Italy coach Cesare Prandelli says his team must not allow Spain to settle into the passing rhythm that has it on the verge of making soccer history.
Italy and Spain meet tonight in the European Championship final in Kiev. A victory for the Spanish means Vicente Del Bosque’s reigning world champions retained the continental title they won in 2008, something that’s not happened before.
Prandelli told a news conference yesterday at the Olympic Stadium that Italy will press high up the field to disrupt Spain’s so-called Tiki-Taka style that has seen it top the possession charts. The Spanish have averaged 60 percent of possession in their five tournament games and completed 4,222 passes. Italy ranks third with 3,311 passes and has had 52 percent of the ball.

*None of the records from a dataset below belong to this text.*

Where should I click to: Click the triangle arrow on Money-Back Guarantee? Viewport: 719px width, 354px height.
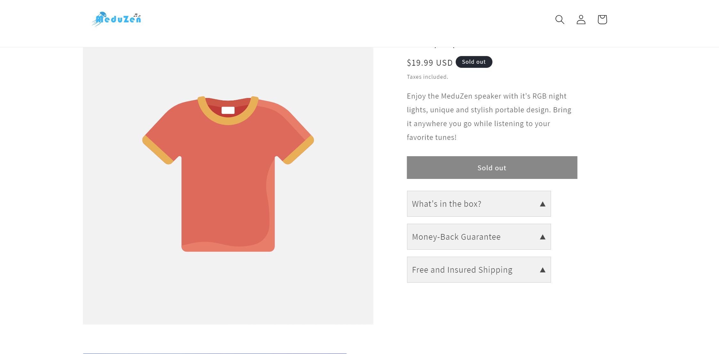(x=542, y=237)
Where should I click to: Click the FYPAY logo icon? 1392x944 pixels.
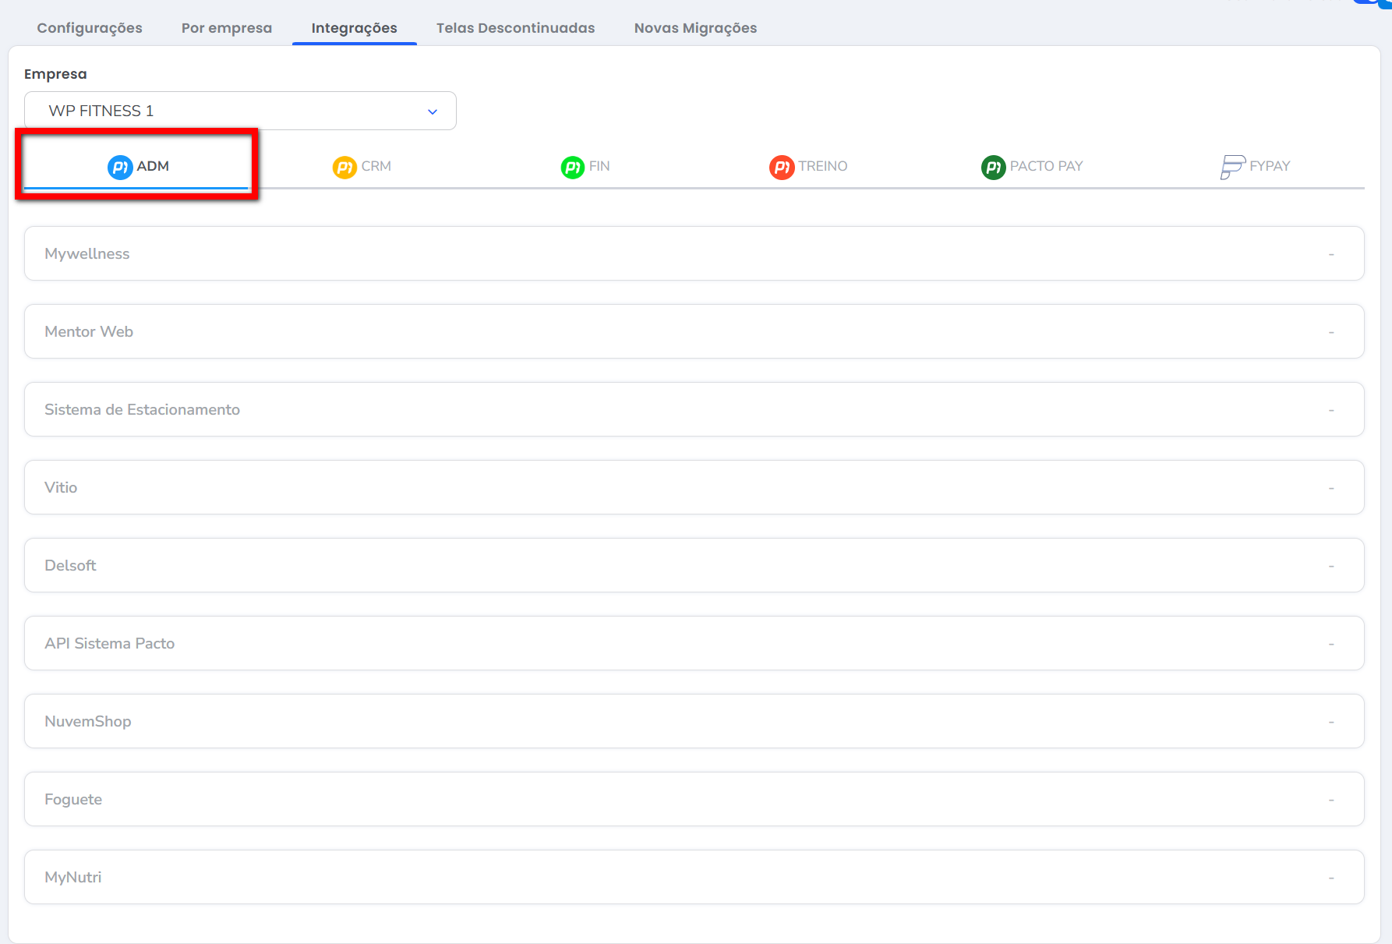click(1232, 167)
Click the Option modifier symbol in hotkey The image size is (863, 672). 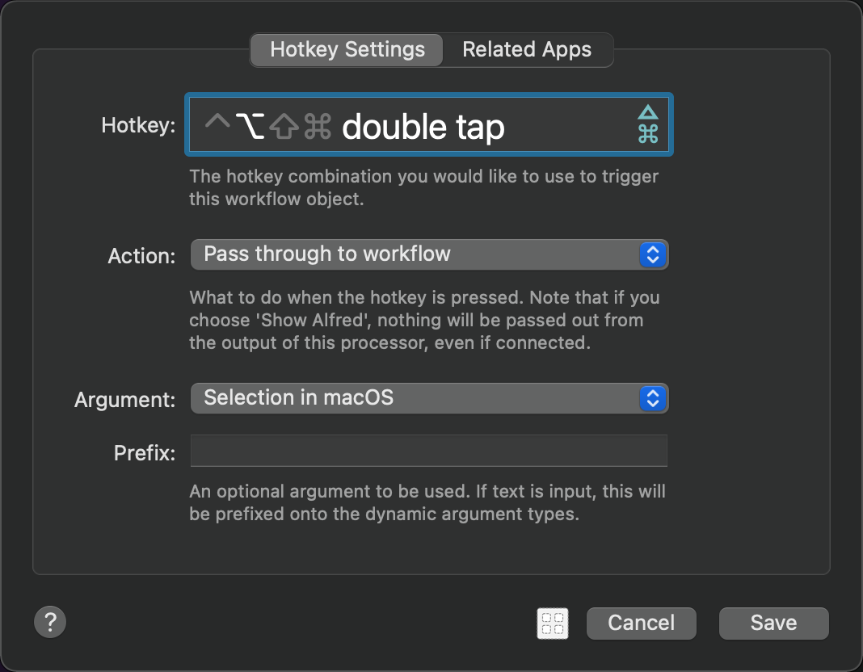(x=250, y=126)
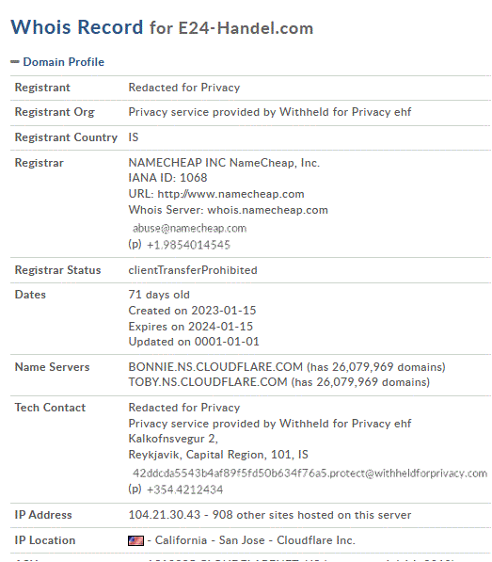
Task: Open TOBY.NS.CLOUDFLARE.COM name server
Action: coord(208,382)
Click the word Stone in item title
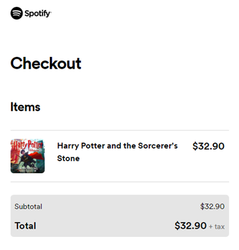 tap(68, 158)
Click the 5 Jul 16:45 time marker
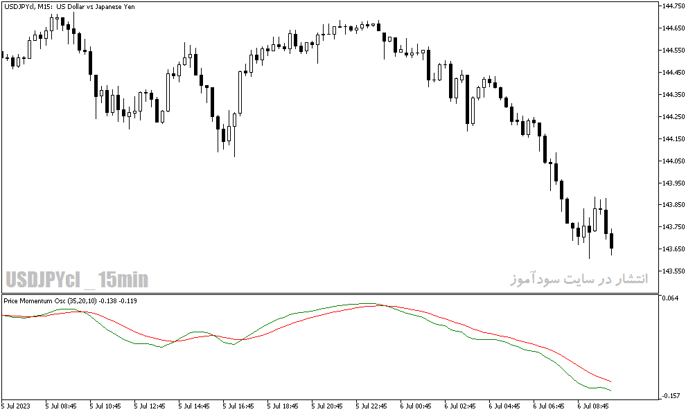695x414 pixels. 238,406
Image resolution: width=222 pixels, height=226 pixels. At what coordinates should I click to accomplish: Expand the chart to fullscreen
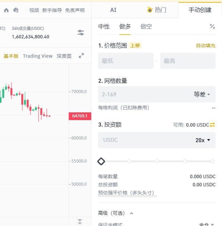point(81,56)
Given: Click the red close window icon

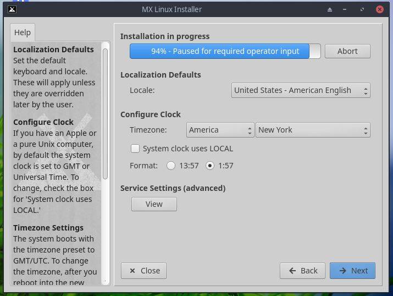Looking at the screenshot, I should click(380, 9).
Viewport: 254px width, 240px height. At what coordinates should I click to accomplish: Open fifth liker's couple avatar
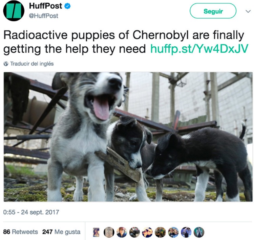pyautogui.click(x=147, y=232)
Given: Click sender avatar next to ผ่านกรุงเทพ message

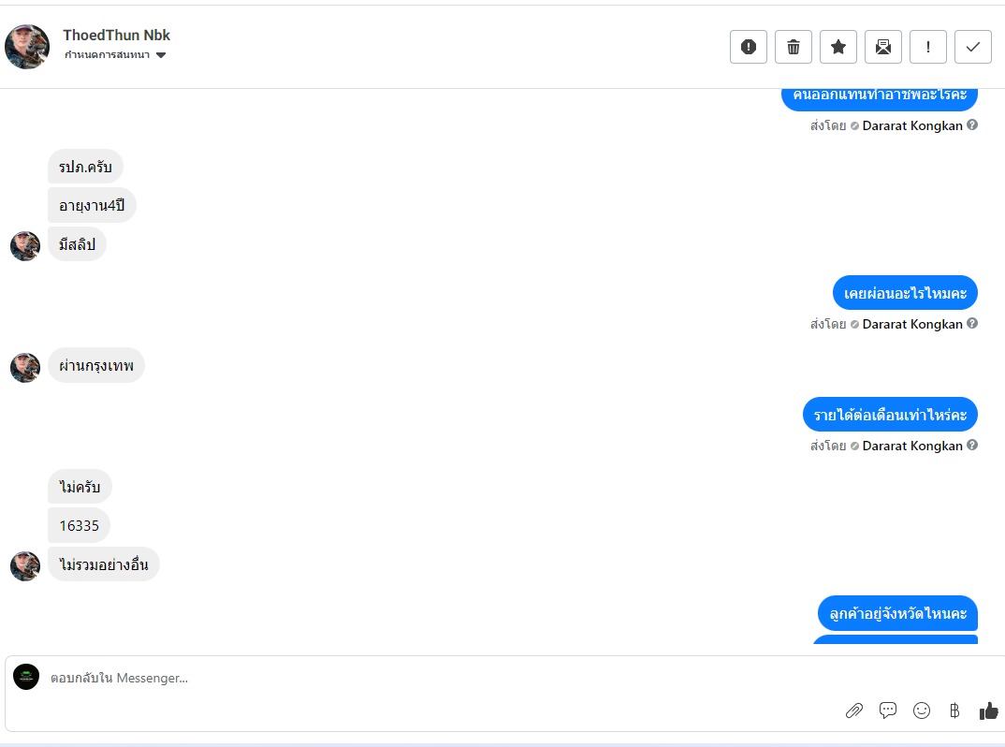Looking at the screenshot, I should 25,367.
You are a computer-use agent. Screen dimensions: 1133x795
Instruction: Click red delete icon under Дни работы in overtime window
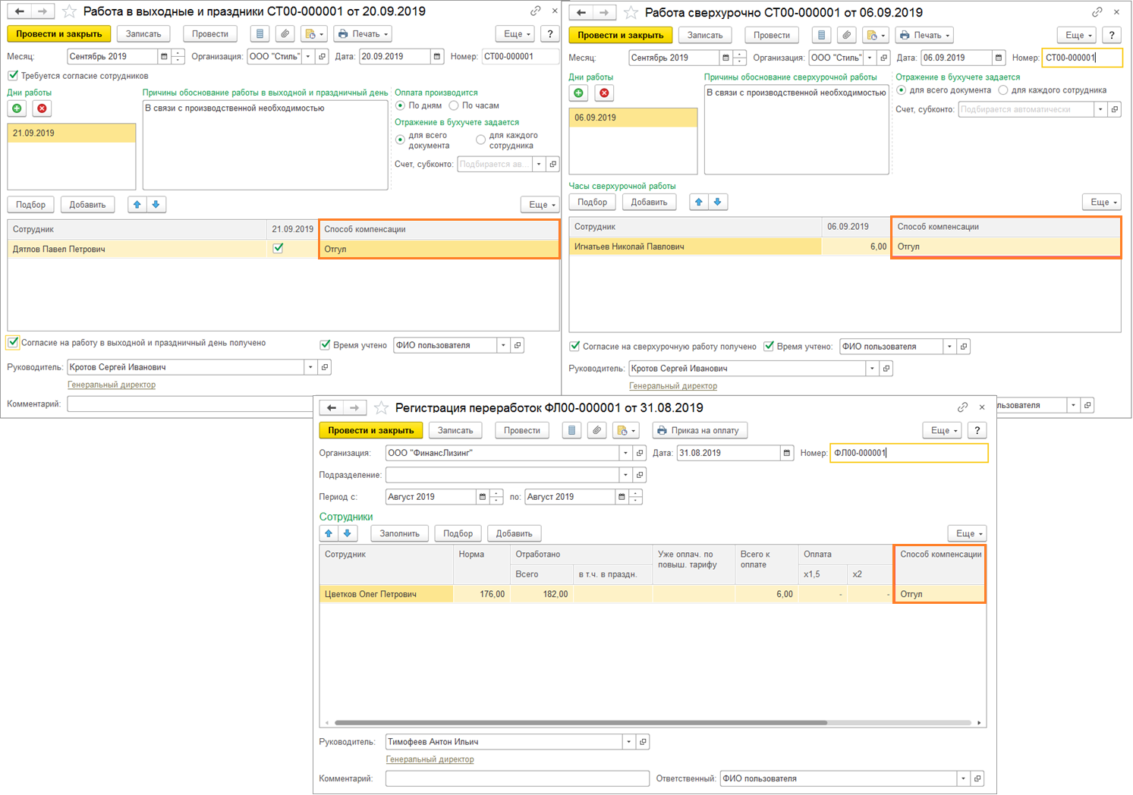point(604,93)
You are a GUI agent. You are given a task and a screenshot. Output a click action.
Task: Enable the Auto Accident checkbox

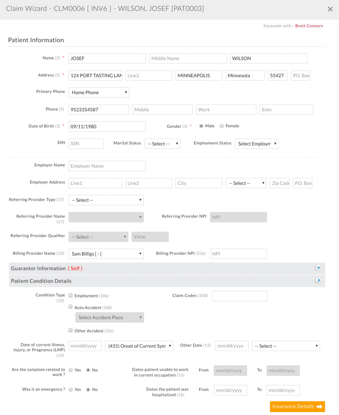pyautogui.click(x=71, y=307)
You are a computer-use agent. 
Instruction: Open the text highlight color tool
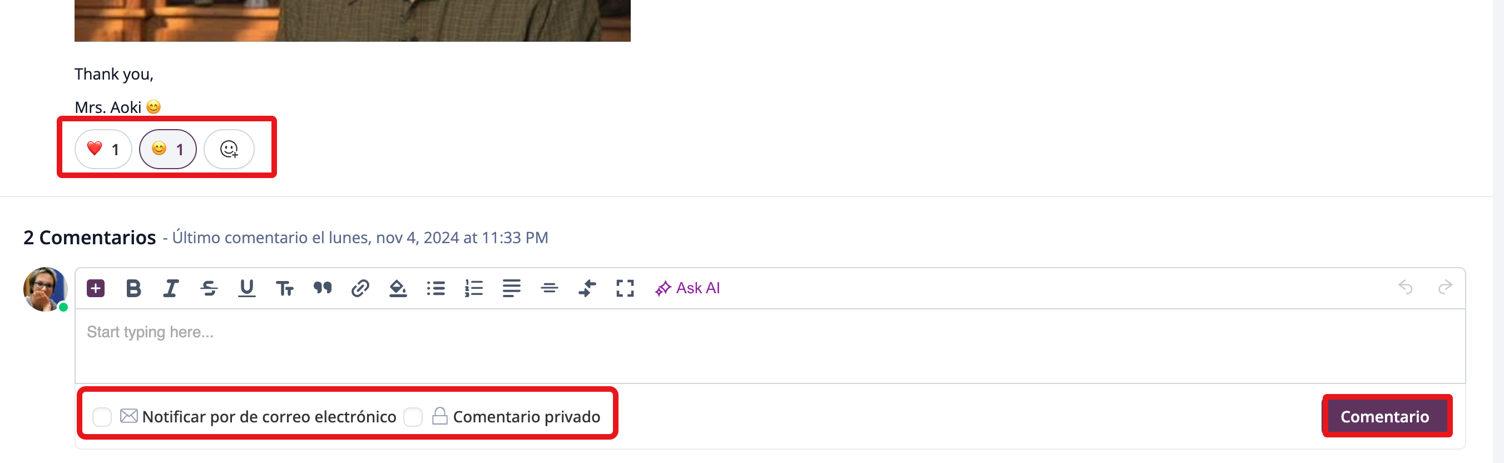pyautogui.click(x=398, y=288)
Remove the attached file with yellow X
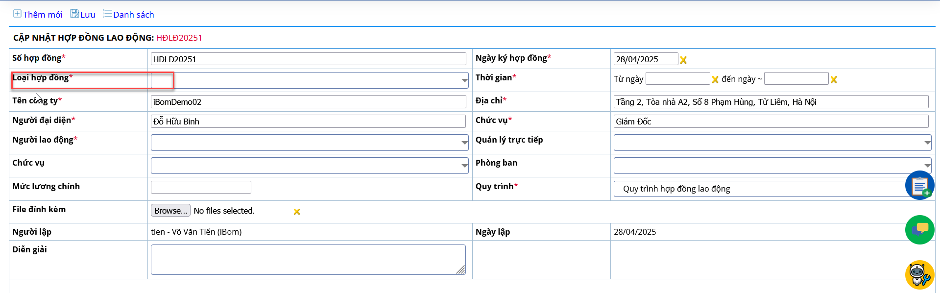940x293 pixels. [297, 212]
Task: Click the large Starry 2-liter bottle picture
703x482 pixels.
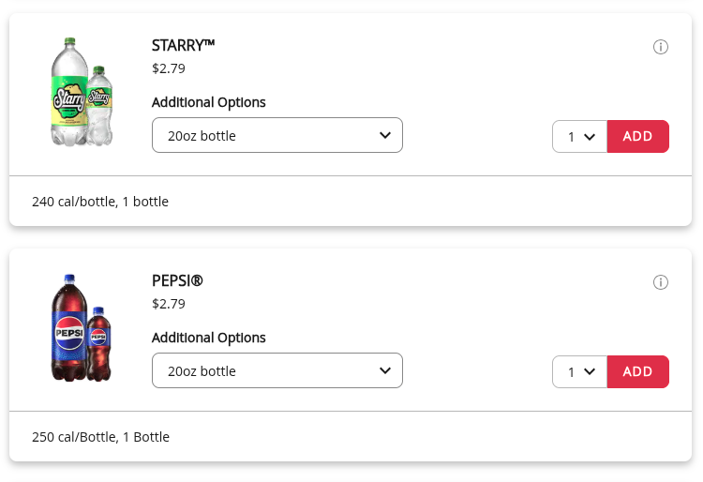Action: click(69, 92)
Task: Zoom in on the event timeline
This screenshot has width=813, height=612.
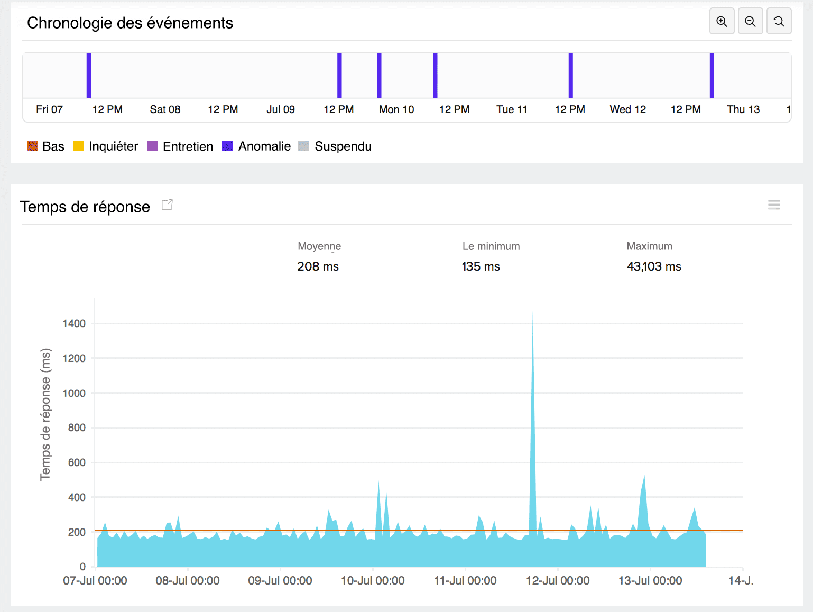Action: (722, 22)
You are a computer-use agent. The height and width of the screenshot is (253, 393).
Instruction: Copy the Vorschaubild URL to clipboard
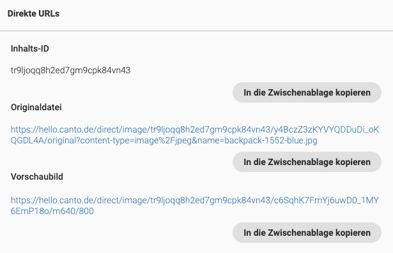307,233
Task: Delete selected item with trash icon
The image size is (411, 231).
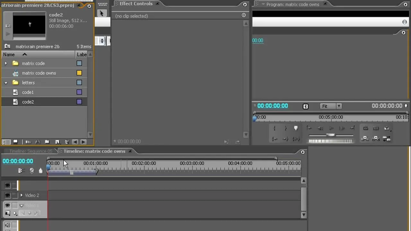Action: (67, 142)
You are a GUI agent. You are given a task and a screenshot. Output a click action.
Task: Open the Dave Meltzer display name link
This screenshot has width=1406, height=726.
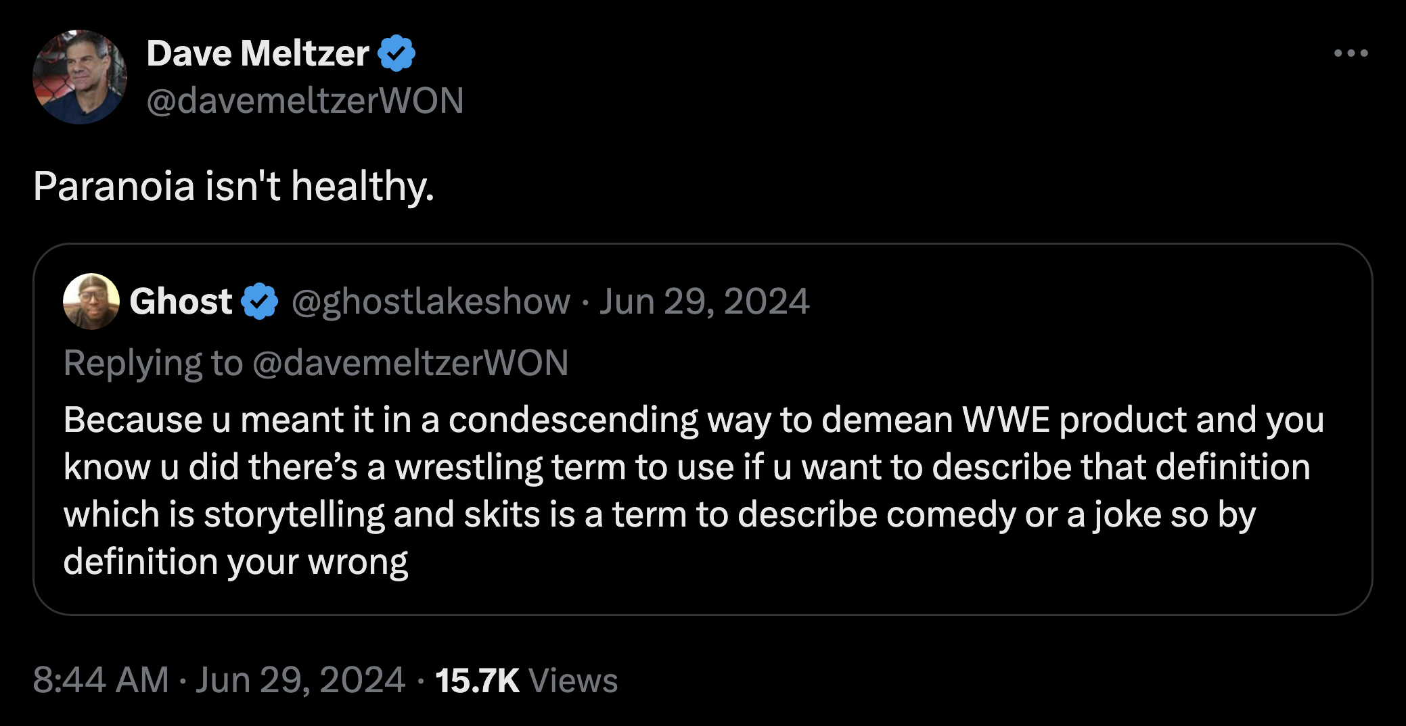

“In terms of our tactical approach, I really hope we can be positive and take the game to them,” Prandelli said just hours after his team arrived in Ukraine from Warsaw, where it shocked favorite Germany 2-1 to make the final. “Our first aim will be to shut down space to win the ball back. For us, what’s important is to try and remain very focused on our target. Our aim is to close the space particularly in central midfield.”
Led by Xavi Hernandez and Xabi Alonso, Spain has seven of the competition’s top ten passers. Andrea Pirlo, ranked third, is the only Italian in that group.
Italy midfielder Claudio Marchisio said the interaction among Spain’s players resembles musicians who know which notes each other will play.
“They’re so harmonious with the ball,” Marchisio said in an interview after his team’s final training session. “They have these short quick bursts of passing and can suddenly appear in attack so we have to be very attentive when they start moving the ball around.”
Spain started its current run of success at Euro 2008 in Austria and Switzerland, where it needed penalties to overcome Italy in the quarterfinal on the way to a final victory over Germany.
It took the same shootout route to tonight’s game after a 0-0 semifinal draw with Portugal and has faced criticism that its style of keeping the ball for long periods without creating chances is boring.
“It’s not a case of them being boring,” said Prandelli. “It’s a fear of seeing the same side always winning. Spain always seems to come out on top, so they’re not boring in any shape or form.”
The teams met in their opening Euro 2012 group game, when Spain came from behind for a 1-1 draw. Prandelli picked three central defenders in that match, but said he won’t be doing the same after playing four defenders in subsequent games.
“Over the last few games we’ve had a lot of balance in the side,” he said. “But what we have understood is that, over the course of a game, we can switch to that system.”